1. A method for preparing a medical-grade glycolide-lactide copolymer, characterized in that, Includes the following steps: A mixture containing glycolide, lactide, initiator, and catalyst is fed into a twin-screw extruder at a shear rate of 50-80 s. -1 The extrusion polymerization reaction is carried out at a temperature of 160-190℃; the residence time of the mixture in the twin-screw extruder is controlled to be 20-50 min.

2. The method for preparing medical-grade glycolide-lactide copolymer according to claim 1, characterized in that, The length-to-diameter ratio (L / D) of the twin-screw extruder is (40-60):

1.

3. The method for preparing medical-grade glycolide-lactide copolymer according to claim 1 or 2, characterized in that, The feeding speed of the twin-screw extruder is controlled at 3-5 kg / h, and the screw speed is controlled at 120-150 rpm.
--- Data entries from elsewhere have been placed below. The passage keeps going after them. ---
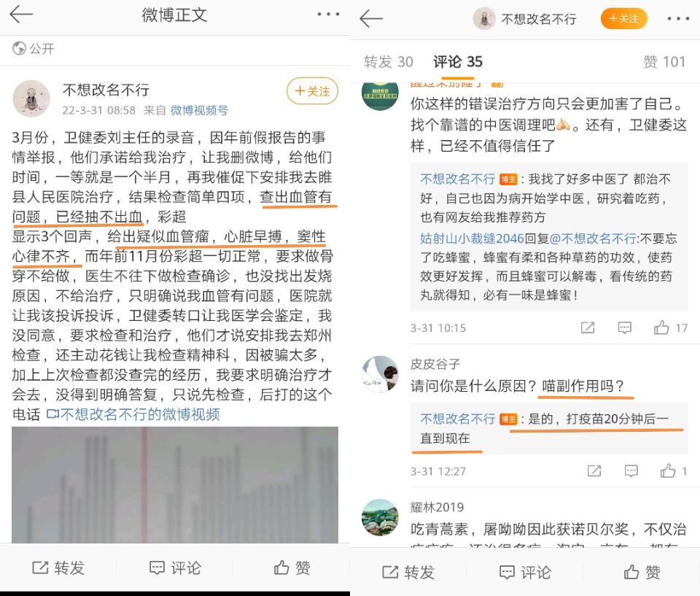Tap 转发 in the right bottom bar
The image size is (700, 596).
pos(408,573)
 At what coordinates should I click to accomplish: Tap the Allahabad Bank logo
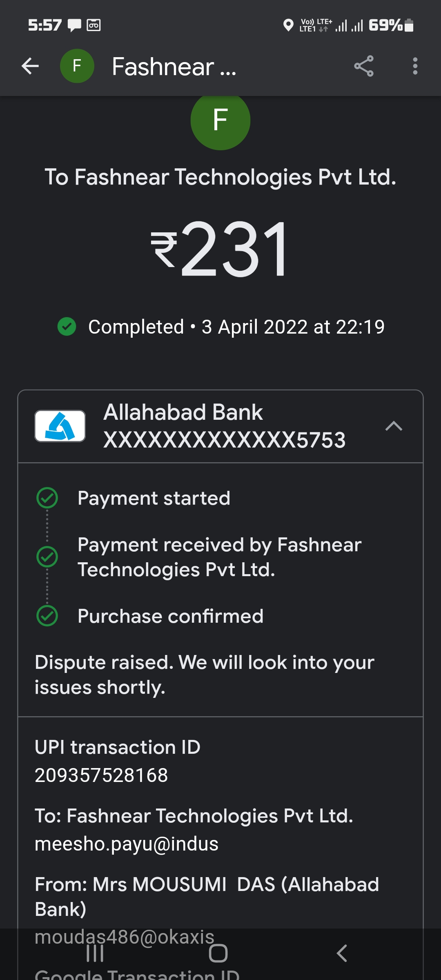tap(60, 426)
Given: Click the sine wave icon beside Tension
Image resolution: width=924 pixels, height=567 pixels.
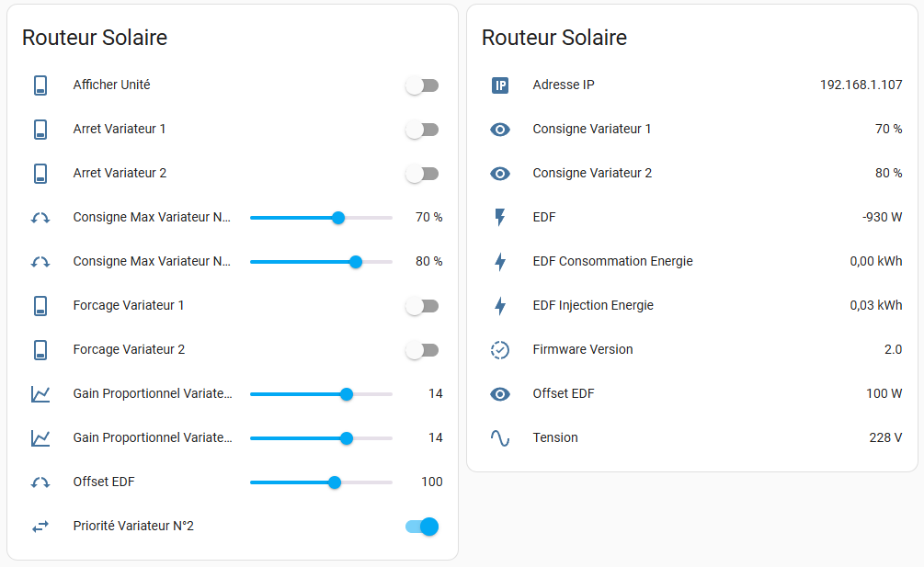Looking at the screenshot, I should tap(499, 438).
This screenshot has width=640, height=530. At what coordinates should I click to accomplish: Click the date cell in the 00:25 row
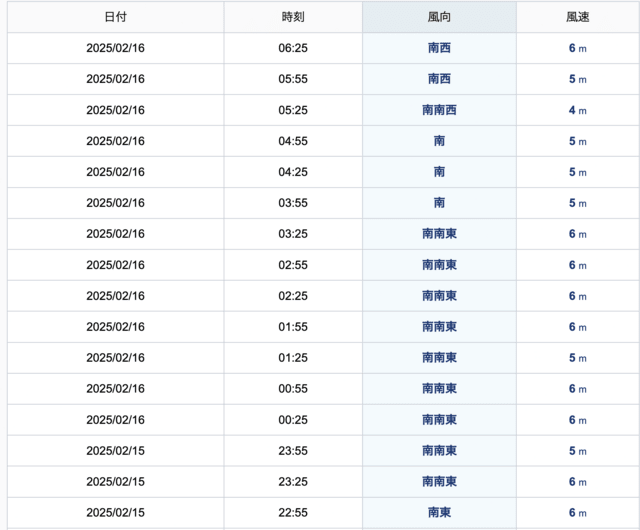[x=116, y=420]
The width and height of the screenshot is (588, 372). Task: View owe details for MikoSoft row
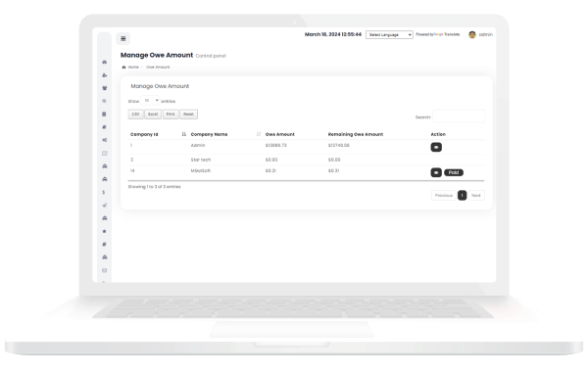436,172
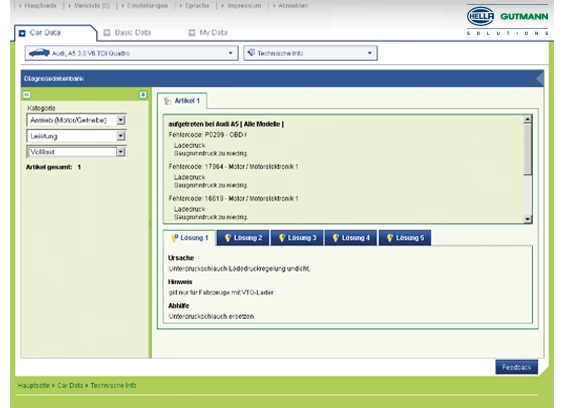Open the Leistung dropdown arrow

tap(121, 136)
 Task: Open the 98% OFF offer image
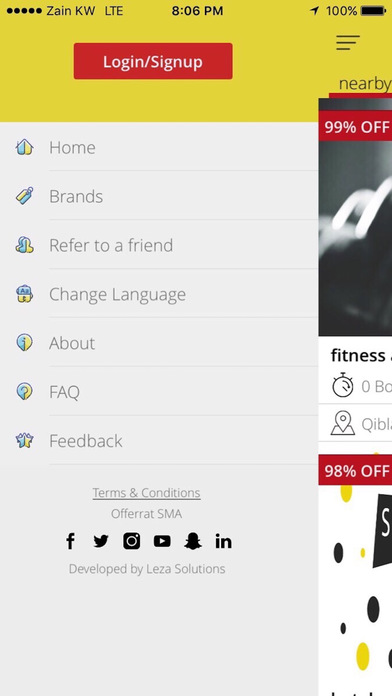click(x=355, y=575)
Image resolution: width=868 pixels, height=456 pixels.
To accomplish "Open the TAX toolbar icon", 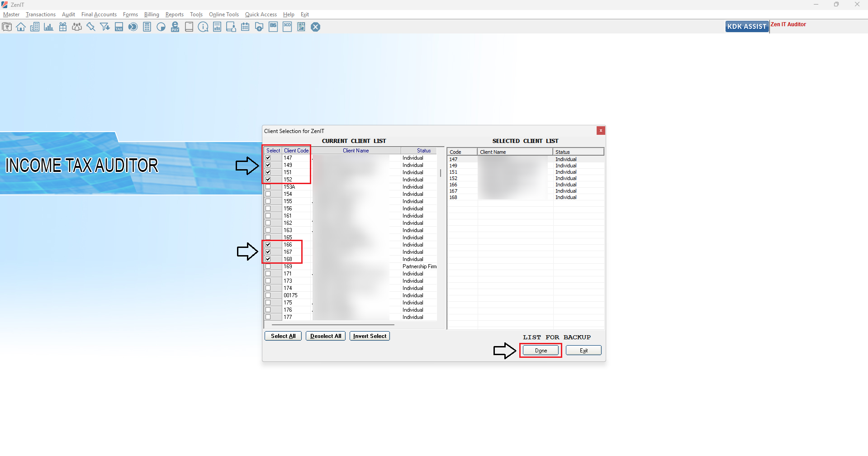I will click(x=119, y=27).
4. The method for preparing the medical-grade glycolide-lactide copolymer according to any one of claims 1-3, characterized in that, The twin-screw extruder includes a barrel and a screw assembly. The screw assembly is installed in the barrel and includes a screw, at least one kneading block, and at least one reverse mixing element. The kneading block and the reverse mixing element are detachably mounted on the screw and are spaced apart along the length of the barrel.

5. The method for preparing medical-grade glycolide-lactide copolymer according to claim 4, characterized in that, The number of each of the kneading block and the reverse mixing element is independently 1-3.
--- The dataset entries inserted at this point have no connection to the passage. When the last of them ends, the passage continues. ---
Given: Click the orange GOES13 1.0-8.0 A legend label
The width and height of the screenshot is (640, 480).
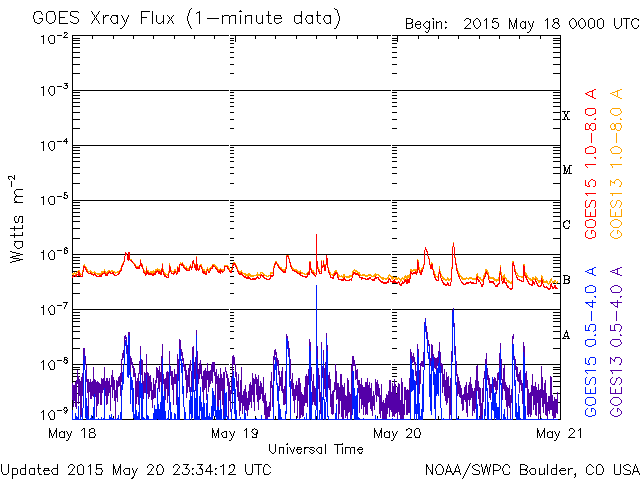Looking at the screenshot, I should click(x=616, y=163).
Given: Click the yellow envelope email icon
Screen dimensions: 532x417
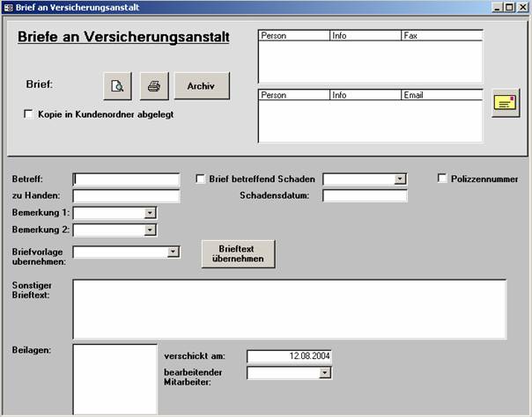Looking at the screenshot, I should pos(505,103).
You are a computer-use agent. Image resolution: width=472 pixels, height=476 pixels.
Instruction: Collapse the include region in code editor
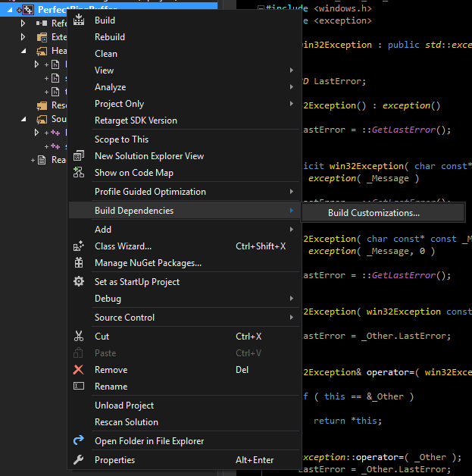261,8
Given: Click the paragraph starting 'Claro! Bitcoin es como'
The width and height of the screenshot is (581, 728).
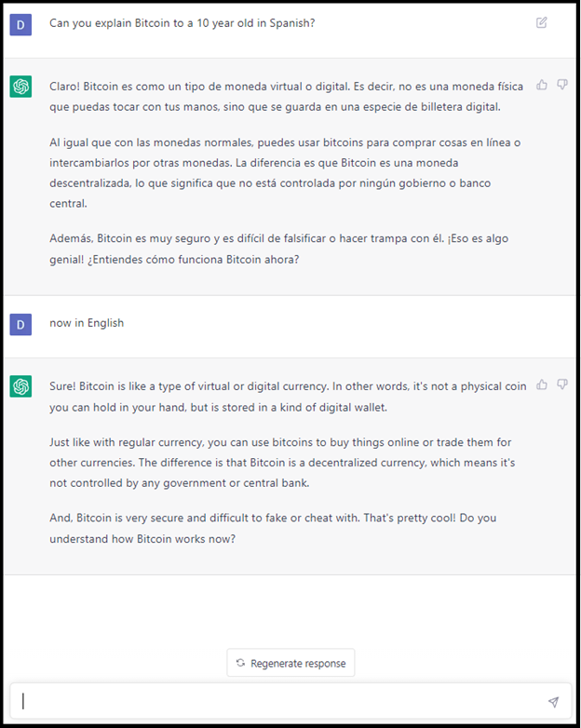Looking at the screenshot, I should 287,97.
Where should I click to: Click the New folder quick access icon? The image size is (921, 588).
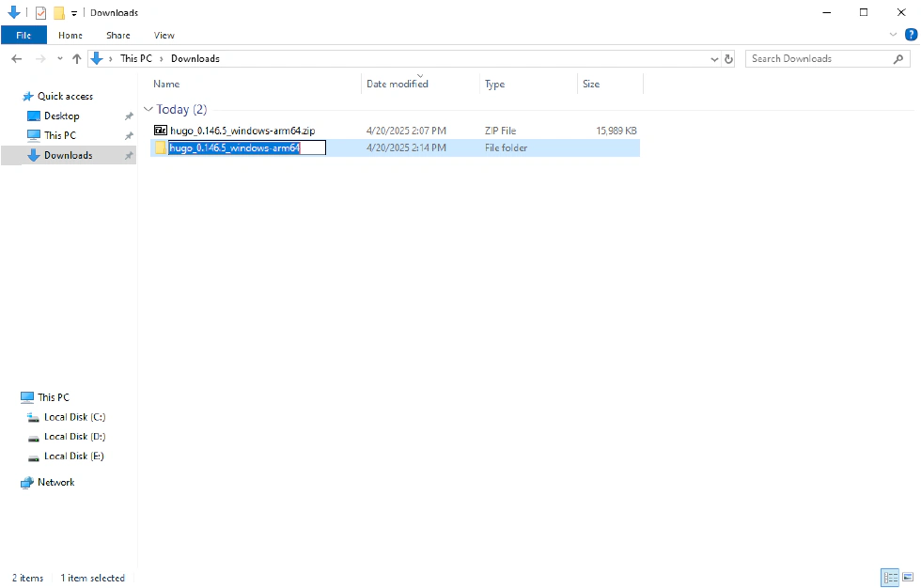tap(58, 13)
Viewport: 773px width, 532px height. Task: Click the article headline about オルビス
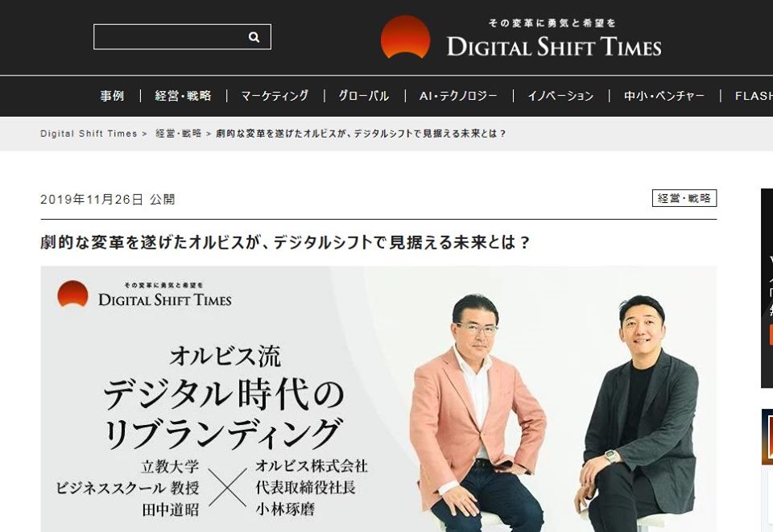click(285, 242)
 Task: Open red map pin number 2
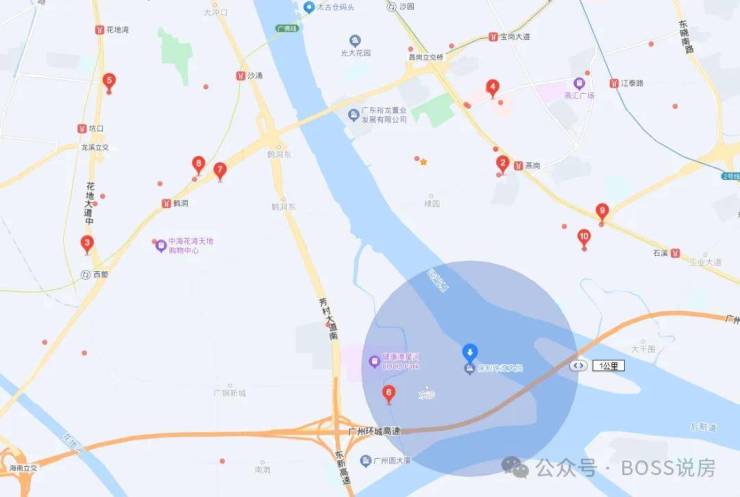503,165
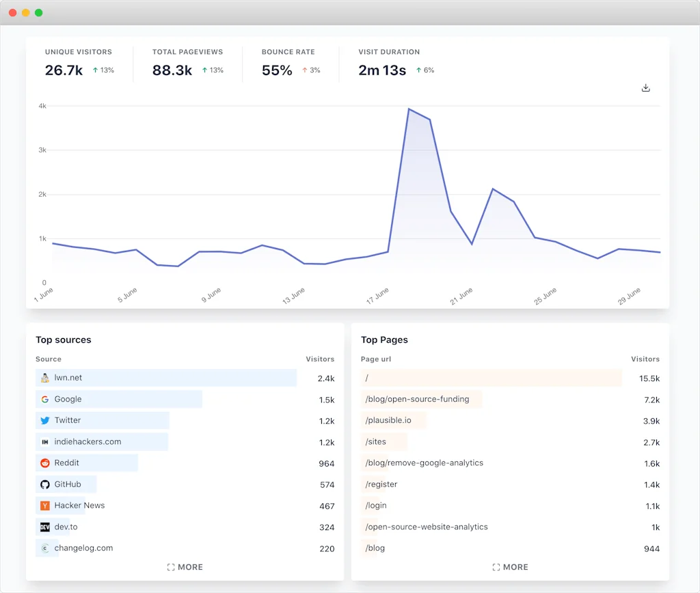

6. The method for preparing the medical-grade glycolide-lactide copolymer according to any one of claims 1-5, characterized in that, The molar ratio of lactide to glycolide is (50-85):(15-50).

7. The method for preparing the medical-grade glycolide-lactide copolymer according to any one of claims 1-6, characterized in that, The initiator is selected from one or more of dodecyl alcohol, butanol, lactic acid, and glycolic acid; preferably, the amount of the initiator is 0.1-1% of the sum of the masses of the lactide and the glycolide; And / or, the catalyst is selected from one or more of stannous octoate, tri-n-butylmethoxytin, and dioctyltin dilaurate; preferably, the amount of the catalyst is 0.01-0.1% of the sum of the masses of the lactide and the glycolide.
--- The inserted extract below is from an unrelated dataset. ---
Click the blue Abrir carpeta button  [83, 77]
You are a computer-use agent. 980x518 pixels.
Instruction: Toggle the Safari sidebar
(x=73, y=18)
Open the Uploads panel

8. The method for preparing the medical-grade glycolide-lactide copolymer according to any one of claims 1-7, characterized in that, After the extrusion polymerization reaction, the reaction product is subjected to devolatilization treatment under a vacuum of -0.09 MPa to -0.1 MPa.

9. A medical-grade glycolide-lactide copolymer, characterized in that, It is prepared by the preparation method according to any one of claims 1-8.

10. The medical-grade glycolide-lactide copolymer according to claim 9, characterized in that, The medical-grade glycolide-lactide copolymer has a number-average molecular weight of 40-100 kDa, a molecular weight distribution coefficient of less than 1.8, a lactide monomer residue of less than 0.3%, and a glycolide monomer residue of less than 0.5%.